AI solutions need large datasets and, in some cases, substantial vocabulary and linguistic analysis when reading and interpreting huge volumes of text. In the AI teaching phase, developers use many copyright protected works from literature and science, as well as user-generated content on blogs and social media. This can lead to conflict with copyright owners. Data mining – the extraction of contents from a database – may also affect databases and infringe the rights of the database producers. This article deals with copyright exceptions in force in Europe and their possible implications for data mining and AI development, and the competitive position of European business.
The importance of data mining
Text or data mining is an automated analytics method, which analyses digital text and data to discover information, patterns, tendencies and correlations. It is fundamental in generating the robust and varied data sets that underpin machine learning and deep learning, the processes that constitute the bedrock of AI.

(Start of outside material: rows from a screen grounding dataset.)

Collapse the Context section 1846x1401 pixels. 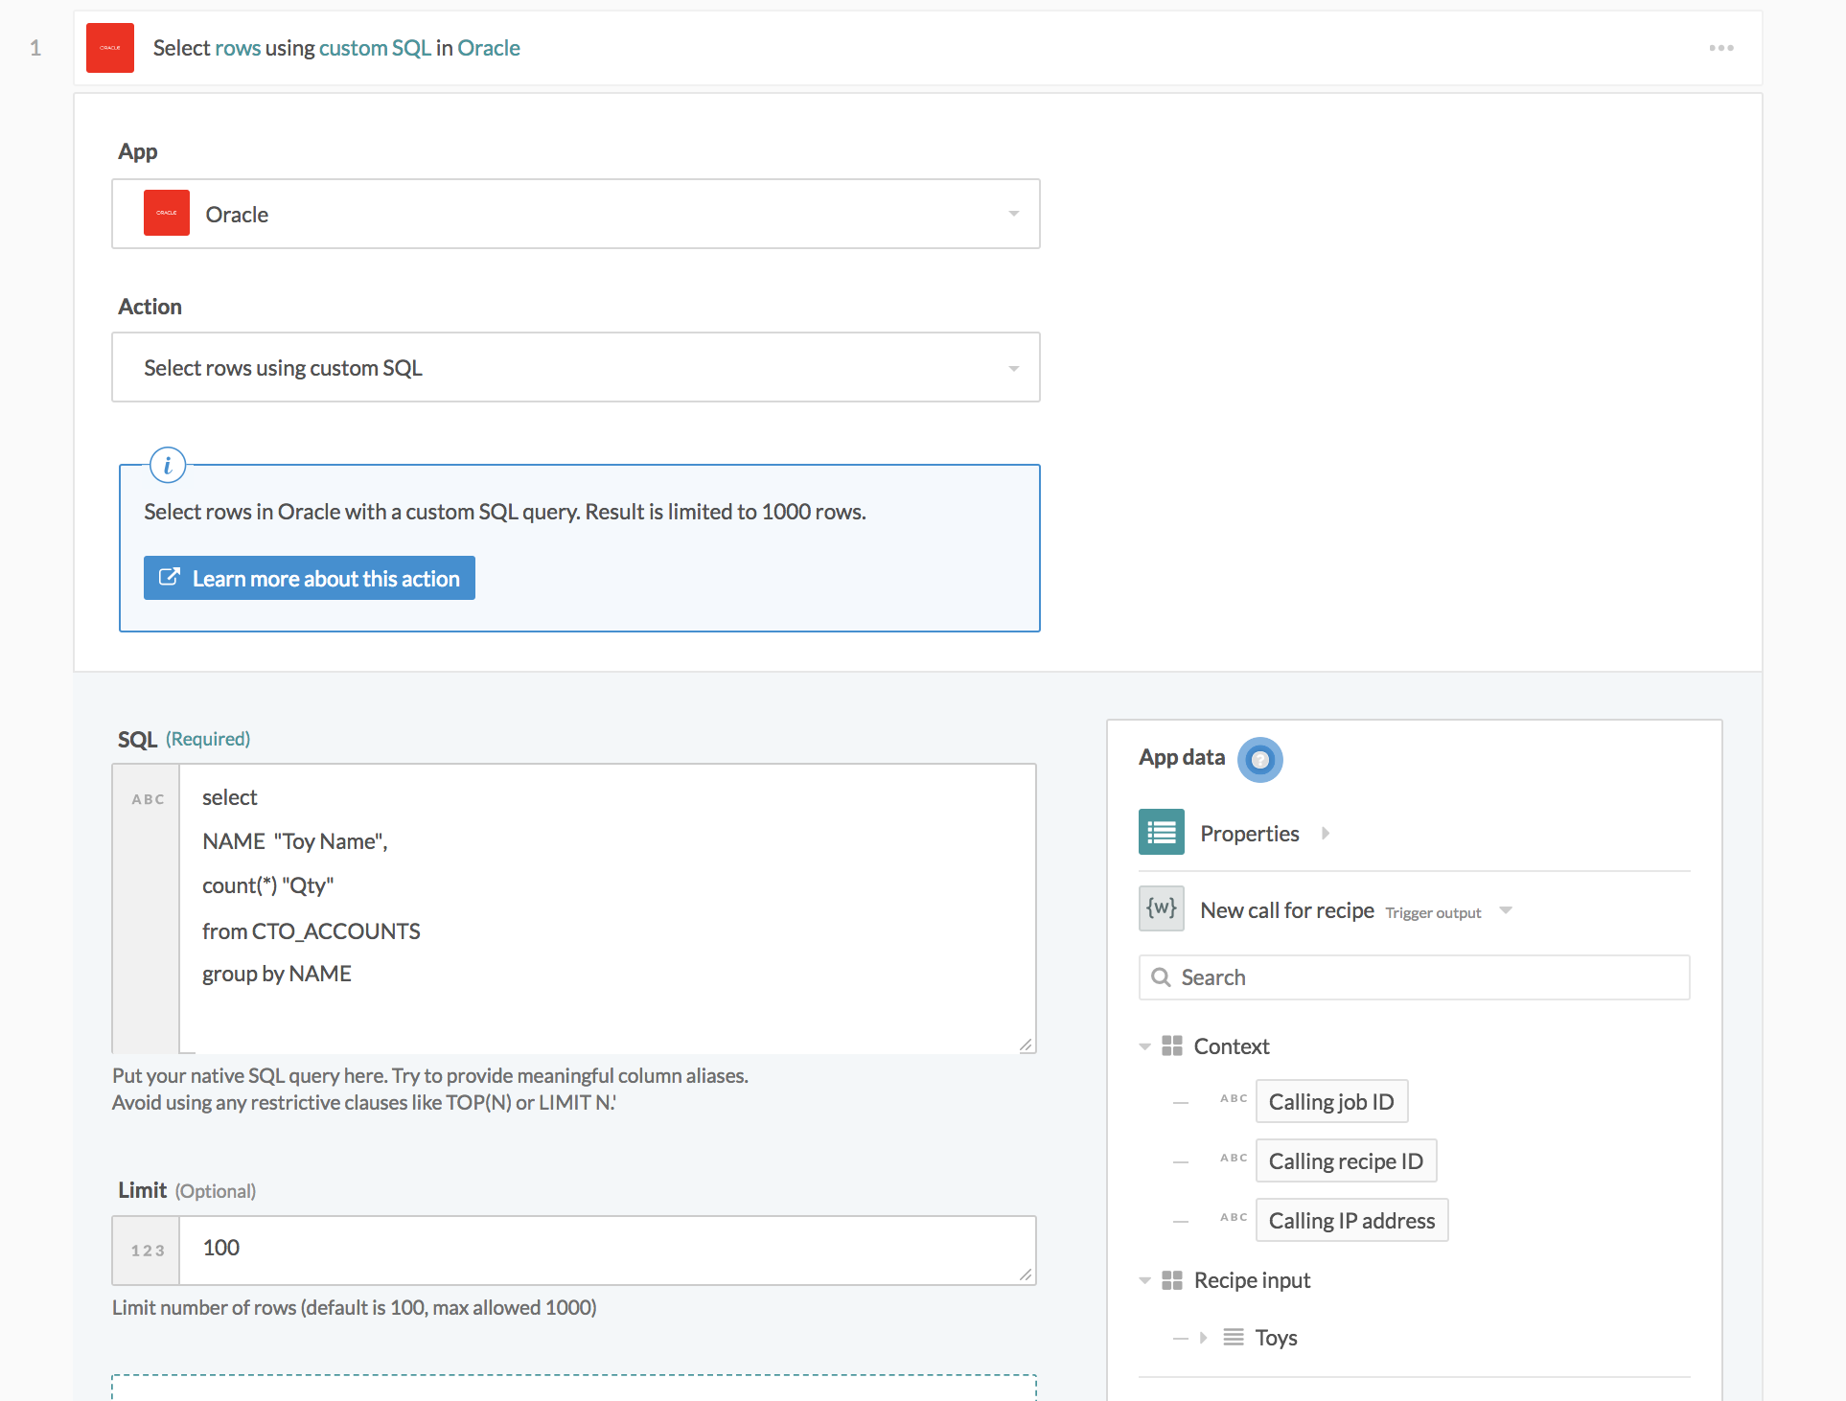pyautogui.click(x=1143, y=1046)
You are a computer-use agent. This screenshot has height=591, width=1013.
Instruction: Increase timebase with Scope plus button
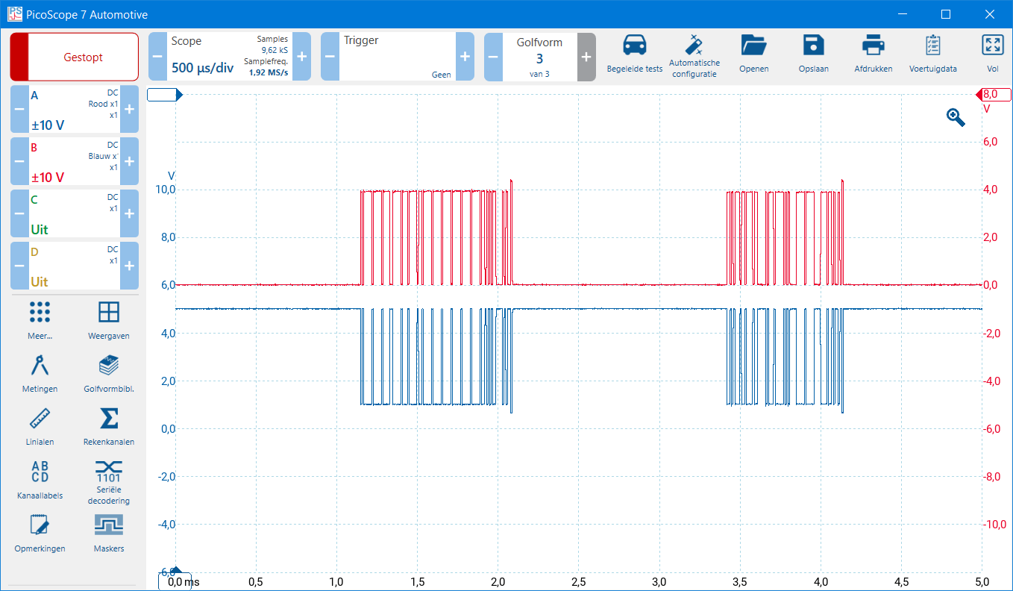pyautogui.click(x=301, y=57)
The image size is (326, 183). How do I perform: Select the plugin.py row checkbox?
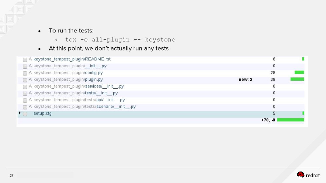pyautogui.click(x=25, y=80)
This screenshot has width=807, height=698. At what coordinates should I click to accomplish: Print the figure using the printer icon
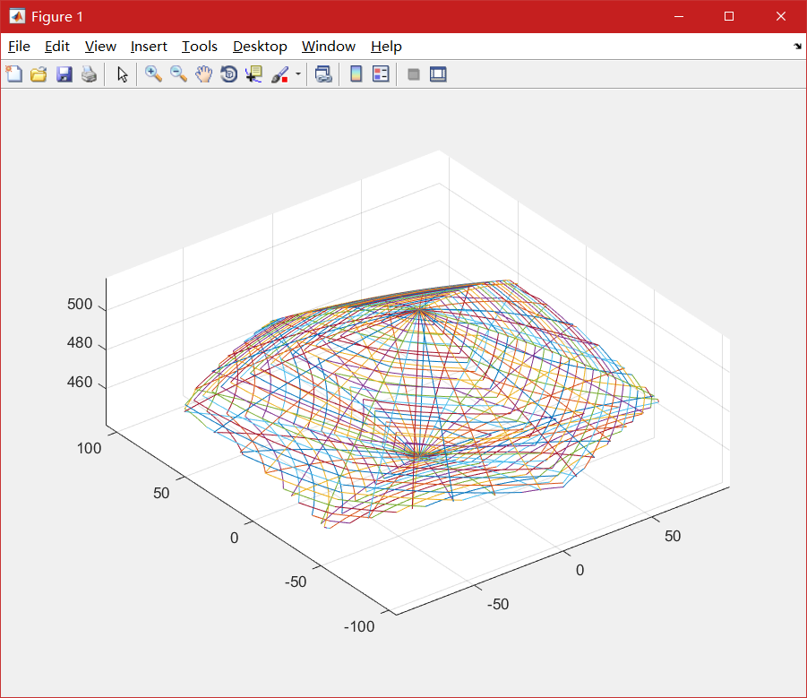pyautogui.click(x=89, y=74)
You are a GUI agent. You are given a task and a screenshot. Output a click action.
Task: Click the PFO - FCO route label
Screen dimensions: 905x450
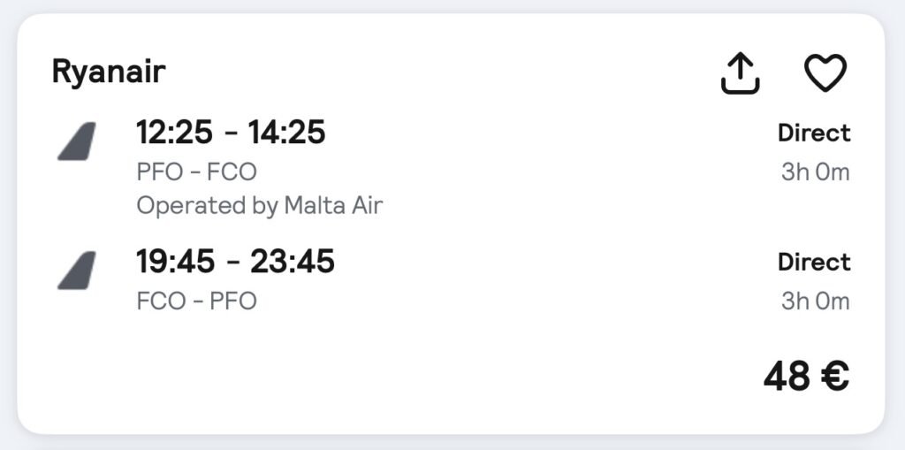click(x=196, y=172)
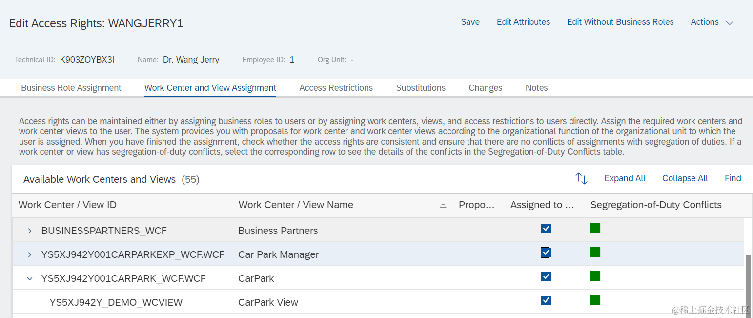Click the Find link above the table
This screenshot has height=318, width=753.
point(733,178)
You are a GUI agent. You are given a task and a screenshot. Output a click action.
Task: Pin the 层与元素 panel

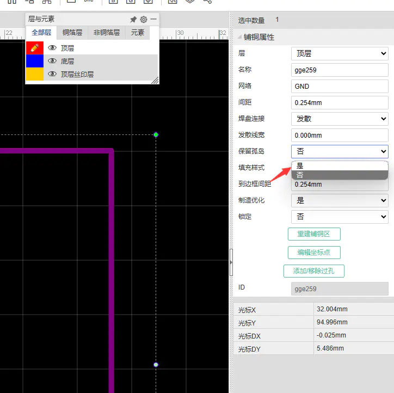point(133,19)
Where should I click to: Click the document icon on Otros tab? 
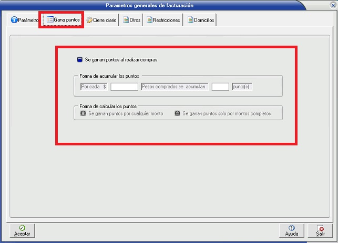click(126, 20)
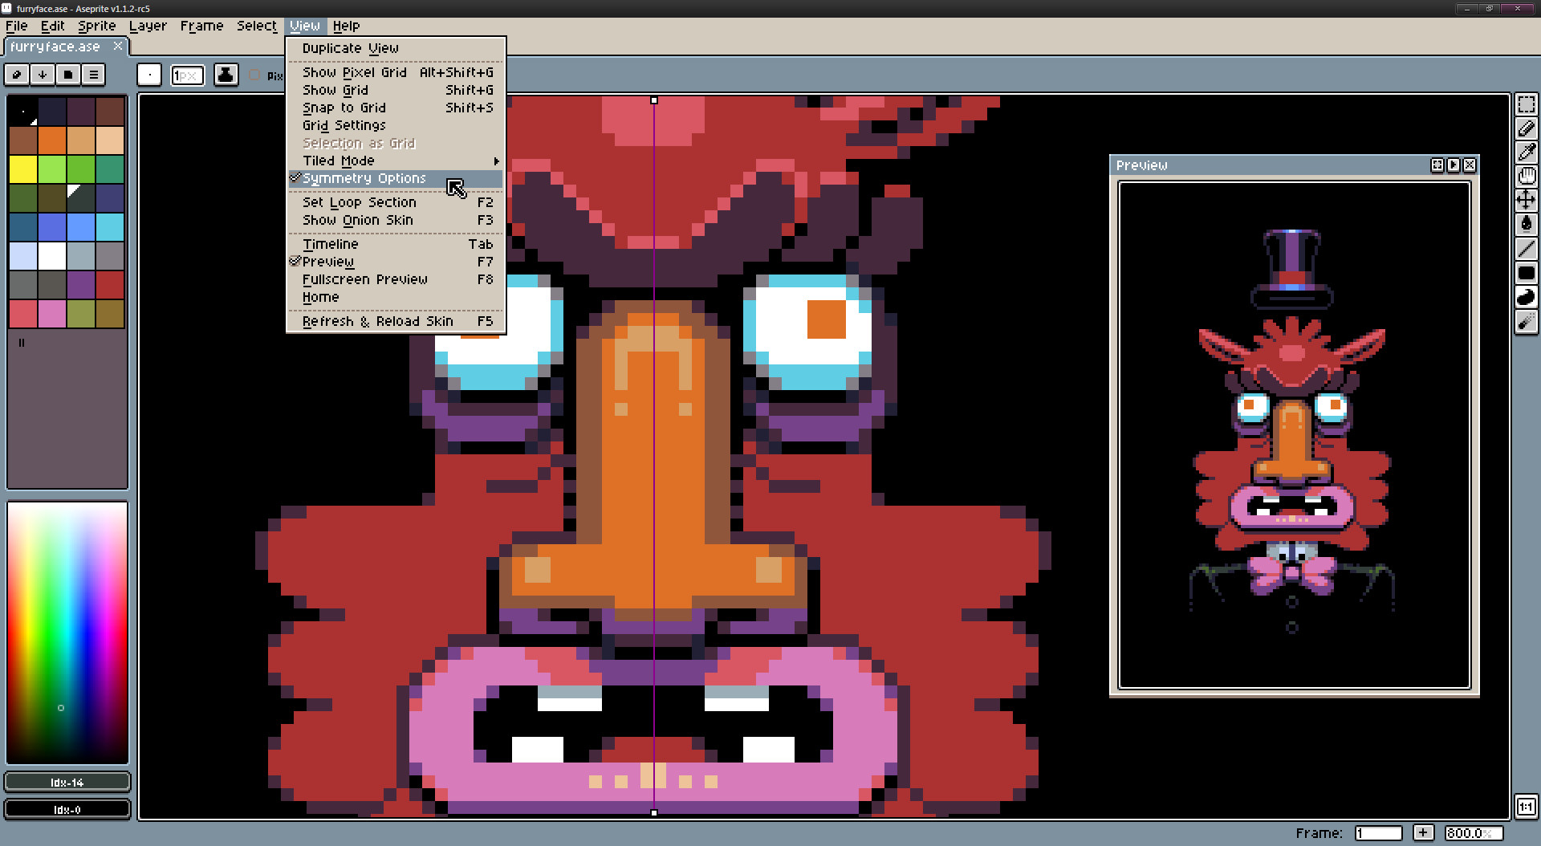Enable the Pixel-perfect checkbox
Screen dimensions: 1541x846
pos(255,75)
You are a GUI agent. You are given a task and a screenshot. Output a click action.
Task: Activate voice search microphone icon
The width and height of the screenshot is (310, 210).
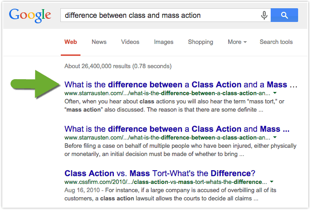pyautogui.click(x=264, y=15)
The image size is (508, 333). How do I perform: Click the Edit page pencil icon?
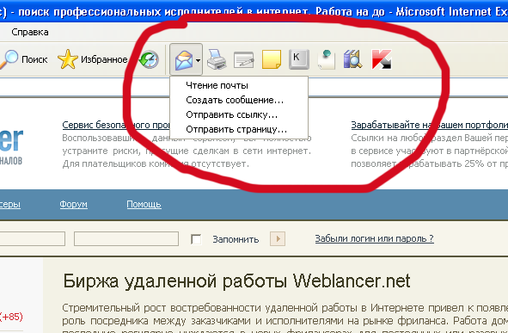243,59
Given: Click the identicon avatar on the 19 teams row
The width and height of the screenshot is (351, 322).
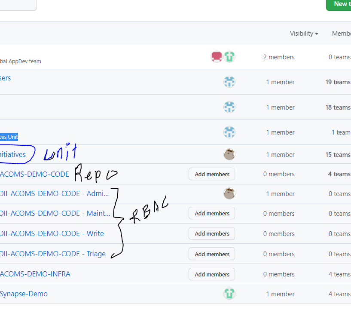Looking at the screenshot, I should [x=229, y=82].
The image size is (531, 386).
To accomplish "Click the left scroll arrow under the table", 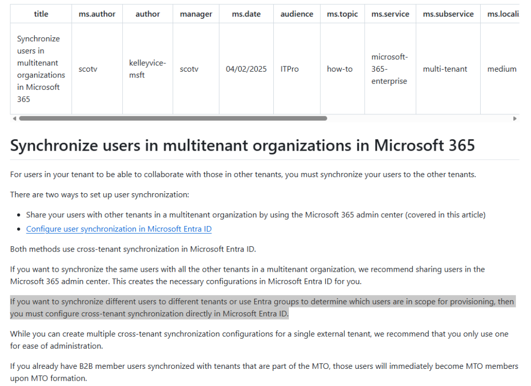I will click(x=14, y=118).
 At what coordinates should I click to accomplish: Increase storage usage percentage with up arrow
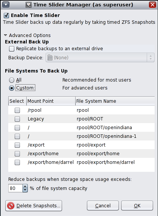(x=25, y=187)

One of the most important types of text mining is natural language processing (NLP), which employs linguistic analysis to enable a machine to “read” and “interpret” text. Many industries already use NLP as it is essential for developing state-of-the-art customer service with Q&A systems, intelligent digital or virtual assistants, personal assistants, chatbots, voice assistants and e-mail auto reply systems. Self-service phone banking applications use the same technology.
NLP is also valuable in digital and online marketing, where they are deployed to understand customer sentiment and awareness by analysing social media posts and customer behaviour on online platforms. The resulting analysis is used to target advertisements and to personalise marketing offers. In the recruitment sector, AI and text mining enable the automated extraction of information from CVs and automated interview calls. Analysing the written and spoken words of job applicants can accelerate the recruitment process.
Research organisations and businesses often confront legal uncertainty about the extent to which they can mine content. Where no exception or limitation applies, undertaking such activity would require authorisation from the content owners and often involve payment of a licence fee. This restriction can make R&D and scientific work difficult, hindering innovation and putting European businesses and researchers at a competitive disadvantage compared with their counterparts in the US and Japan, where exceptions permitting test and data mining are considered by many commentators to be more flexible.
The much-debated new Digital Single Market copyright directive partially solves these copyright issues by setting out two exceptions in relation to data mining: a general exception subject to restrictions and a specific exception for the non-profit sector. In certain circumstances, any AI developer is entitled to use copyrighted works for data mining purposes with some limitations and without any license or royalty payment.
New copyright exceptions
The new EU copyright directive sets out to resolve this copyright issue by creating two exceptions, a strong exception for the “non-profit” sector and a weaker exception for profitmaking purposes.
A strong mandatory exception applies to reproductions and extractions by research organisations in order to carry out text and data mining of content to which they have lawful access for the purposes of scientific research. This exception is available to universities, research institutes and other organisations conducting scientific research, but only where the research is not-for-profit or where any profits are reinvested in research. This exception overrides any contractual provisions to the contrary.
By way of contrast, the second, weaker exception applies to any lawfully available material, without restriction as to profit motive. This exception only applies “on condition that the use … has not been expressly reserved by … right holders in an appropriate manner, such as machinereadable means in the case of content made publicly available online.” In practice, this means that the existing regime, requiring a rightsholder’s approval and, possibly, a licence fee, is likely to endure.
A real solution?
Although the European Commission recognises the importance of data mining and AI when it proposed the new copyright exception, many commentators argue that the final form of the exceptions is not an adequate response to the competitive challenges that EU businesses face. In particular, the strong exception excludes for-profit organisations, research centres, private for-profit universities, innovative firms and journalists.
In the US, by contrast, text and data mining are covered by the ‘fair use’ principle, regardless of whether the organisation concerned is for-profit or non-profit. The US courts have explicitly upheld text and data mining as fair use in several cases. Most famously, Google was able to invoke fair use when scanning books in the collections of its partner libraries and incorporating the works in a searchable database that could be used by scholars and researchers.